Print every one of the records verbatim, omitting nothing.

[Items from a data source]
-=-=-=-=-

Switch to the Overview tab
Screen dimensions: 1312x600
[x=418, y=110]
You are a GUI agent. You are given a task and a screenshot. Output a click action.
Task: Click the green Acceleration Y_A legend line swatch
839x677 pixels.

-=-=-=-=-

• [Task result]:
Switch to the Overview tab
Screen dimensions: 1312x600
[x=418, y=110]
You are a GUI agent. You are given a task and a screenshot. Output a click action.
Task: Click the green Acceleration Y_A legend line swatch
839x677 pixels.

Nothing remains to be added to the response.